◆ Text passage:
Aggregation of Dependent Expert Distributions in Multimodal Variational Autoencoders

Authors: Rogelio A. Mancisidor, Robert Jenssen, Shujian Yu, Michael Kampffmeyer

ICML 2025 | Venue PDF | Archive PDF | Plain Text | LLM Run Details

Reproducibility Variable Result LLM Response
Research Type Experimental The empirical analysis in this research shows that, when dependence between experts is considered, Co DE-VAE exhibits better performance in terms of balancing the trade-off between generative coherence and generative quality, as well as generating more precise log-likelihood estimations. Furthermore, Co DE-VAE minimizes the generative quality gap as the number of modalities increases, achieving unconditional FID scores similar to unimodal VAEs, which is a desirable property that is lacking in most current models. Finally, Co DE-VAE achieves a classification accuracy that is comparable to that of current state-of-the-art multimodal VAEs.
Researcher Affiliation Academia 1Department of Data Science, BI Norwegian Business School, Oslo, Norway 2Department of Physics and Technology, UiT The Arctic University of Norway, Tromsø, Norway 3Department of Computer Science, University of Copenhagen, Copenhagen, Denmark 4Dept. BAMJO, Norwegian Computing Center, Oslo, Norway 5Department of Computer Science, Vrije Universiteit Amsterdam, Amsterdam, Netherlands.

◆ Raw data:
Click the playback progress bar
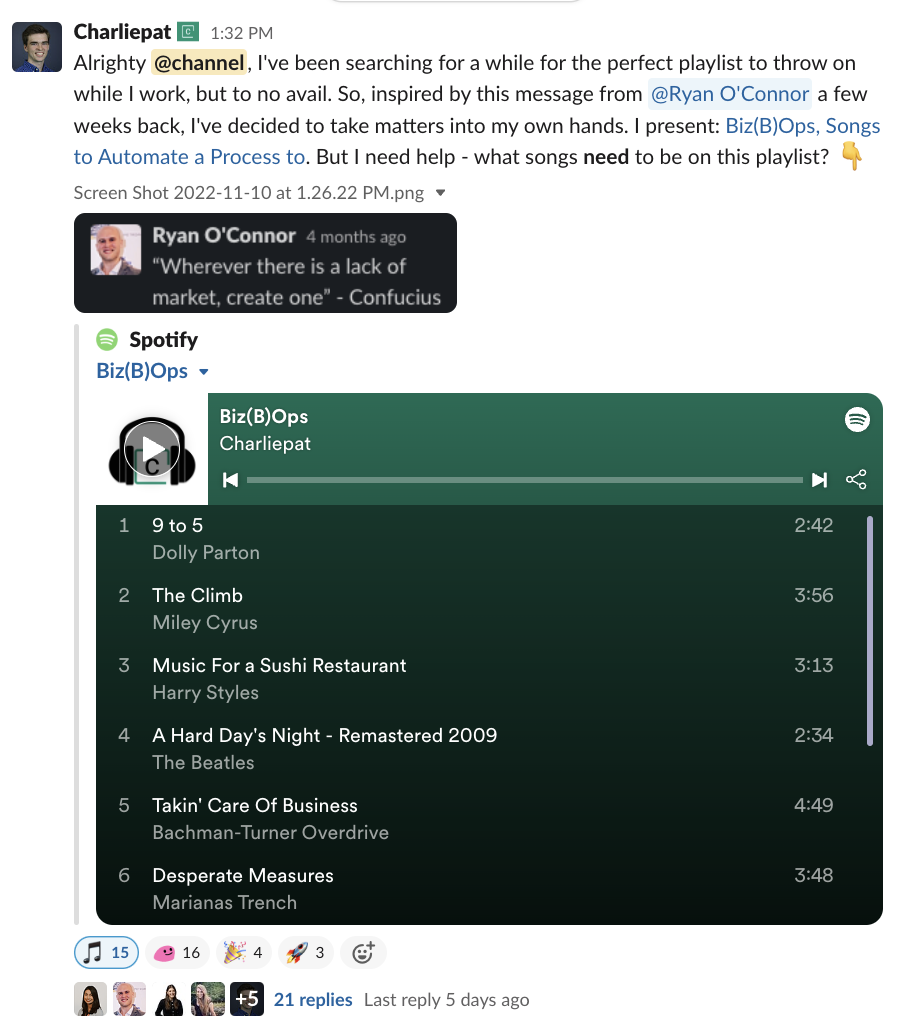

◆ Task brief: Output the passage of the reproducibility summary on multimodal variational autoencoders from "ICML 2025 |" up to and including "state-of-the-art multimodal VAEs.", unchanged.

◆ Solution for this exercise:
ICML 2025 | Venue PDF | Archive PDF | Plain Text | LLM Run Details

Reproducibility Variable Result LLM Response
Research Type Experimental The empirical analysis in this research shows that, when dependence between experts is considered, Co DE-VAE exhibits better performance in terms of balancing the trade-off between generative coherence and generative quality, as well as generating more precise log-likelihood estimations. Furthermore, Co DE-VAE minimizes the generative quality gap as the number of modalities increases, achieving unconditional FID scores similar to unimodal VAEs, which is a desirable property that is lacking in most current models. Finally, Co DE-VAE achieves a classification accuracy that is comparable to that of current state-of-the-art multimodal VAEs.